Dataset records:
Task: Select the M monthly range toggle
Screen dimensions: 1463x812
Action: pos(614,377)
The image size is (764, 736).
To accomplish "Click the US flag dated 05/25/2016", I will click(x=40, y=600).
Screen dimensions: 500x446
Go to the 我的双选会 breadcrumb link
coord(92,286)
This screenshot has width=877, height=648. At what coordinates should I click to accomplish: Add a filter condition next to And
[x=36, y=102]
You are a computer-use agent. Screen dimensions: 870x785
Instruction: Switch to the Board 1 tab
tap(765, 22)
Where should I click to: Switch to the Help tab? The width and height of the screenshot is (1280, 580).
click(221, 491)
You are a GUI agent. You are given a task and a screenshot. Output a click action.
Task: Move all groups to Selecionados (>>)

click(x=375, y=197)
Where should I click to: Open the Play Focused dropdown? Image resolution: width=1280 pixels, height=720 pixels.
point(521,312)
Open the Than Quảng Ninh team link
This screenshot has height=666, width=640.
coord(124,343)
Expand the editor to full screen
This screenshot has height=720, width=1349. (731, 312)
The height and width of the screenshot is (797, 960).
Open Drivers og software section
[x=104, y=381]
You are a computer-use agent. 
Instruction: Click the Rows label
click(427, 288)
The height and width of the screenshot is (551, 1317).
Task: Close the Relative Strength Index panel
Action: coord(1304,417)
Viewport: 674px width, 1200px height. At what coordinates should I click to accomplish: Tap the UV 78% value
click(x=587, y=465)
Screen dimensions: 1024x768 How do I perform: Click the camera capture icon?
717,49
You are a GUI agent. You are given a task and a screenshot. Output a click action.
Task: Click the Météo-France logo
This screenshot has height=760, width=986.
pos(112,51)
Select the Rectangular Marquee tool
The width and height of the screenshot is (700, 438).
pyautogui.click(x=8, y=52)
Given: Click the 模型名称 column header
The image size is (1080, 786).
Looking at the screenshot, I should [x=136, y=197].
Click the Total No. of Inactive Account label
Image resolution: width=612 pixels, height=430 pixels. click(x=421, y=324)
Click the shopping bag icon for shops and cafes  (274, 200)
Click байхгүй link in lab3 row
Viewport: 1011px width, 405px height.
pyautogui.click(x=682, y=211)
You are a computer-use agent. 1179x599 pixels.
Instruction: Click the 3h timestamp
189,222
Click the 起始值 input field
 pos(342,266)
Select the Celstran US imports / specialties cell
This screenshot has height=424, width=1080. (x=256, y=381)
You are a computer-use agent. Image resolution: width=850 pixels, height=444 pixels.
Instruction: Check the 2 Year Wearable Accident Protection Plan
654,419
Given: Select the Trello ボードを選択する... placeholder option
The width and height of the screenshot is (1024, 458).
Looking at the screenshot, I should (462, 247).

What to produce: Give the entries again in full, exactly as they are written.

Exercise output:
Task: Select the M monthly range toggle
Screen dimensions: 1463x812
Action: pos(614,377)
The image size is (764, 736).
To accomplish "Click the US flag dated 05/25/2016", I will click(x=40, y=600).
Screen dimensions: 500x446
Go to the 我的双选会 breadcrumb link
coord(92,286)
This screenshot has width=877, height=648. At what coordinates should I click to accomplish: Add a filter condition next to And
[x=36, y=102]
You are a computer-use agent. Screen dimensions: 870x785
Instruction: Switch to the Board 1 tab
tap(765, 22)
Where should I click to: Switch to the Help tab? The width and height of the screenshot is (1280, 580).
click(221, 491)
You are a GUI agent. You are given a task and a screenshot. Output a click action.
Task: Move all groups to Selecionados (>>)

click(x=375, y=197)
Where should I click to: Open the Play Focused dropdown? Image resolution: width=1280 pixels, height=720 pixels.
point(521,312)
Open the Than Quảng Ninh team link
This screenshot has height=666, width=640.
coord(124,343)
Expand the editor to full screen
This screenshot has height=720, width=1349. (731, 312)
The height and width of the screenshot is (797, 960).
Open Drivers og software section
[x=104, y=381]
You are a computer-use agent. 
Instruction: Click the Rows label
click(427, 288)
The height and width of the screenshot is (551, 1317).
Task: Close the Relative Strength Index panel
Action: coord(1304,417)
Viewport: 674px width, 1200px height. At what coordinates should I click to accomplish: Tap the UV 78% value
click(x=587, y=465)
Screen dimensions: 1024x768 How do I perform: Click the camera capture icon?
717,49
You are a GUI agent. You are given a task and a screenshot. Output a click action.
Task: Click the Météo-France logo
This screenshot has height=760, width=986.
pos(112,51)
Select the Rectangular Marquee tool
The width and height of the screenshot is (700, 438).
pyautogui.click(x=8, y=52)
Given: Click the 模型名称 column header
The image size is (1080, 786).
Looking at the screenshot, I should [x=136, y=197].
Click the Total No. of Inactive Account label
Image resolution: width=612 pixels, height=430 pixels. click(x=421, y=324)
Click the shopping bag icon for shops and cafes  (274, 200)
Click байхгүй link in lab3 row
Viewport: 1011px width, 405px height.
pyautogui.click(x=682, y=211)
You are a computer-use agent. 1179x599 pixels.
Instruction: Click the 3h timestamp
189,222
Click the 起始值 input field
 pos(342,266)
Select the Celstran US imports / specialties cell
This screenshot has height=424, width=1080. (x=256, y=381)
You are a computer-use agent. Image resolution: width=850 pixels, height=444 pixels.
Instruction: Check the 2 Year Wearable Accident Protection Plan
654,419
Given: Select the Trello ボードを選択する... placeholder option
The width and height of the screenshot is (1024, 458).
Looking at the screenshot, I should (462, 247).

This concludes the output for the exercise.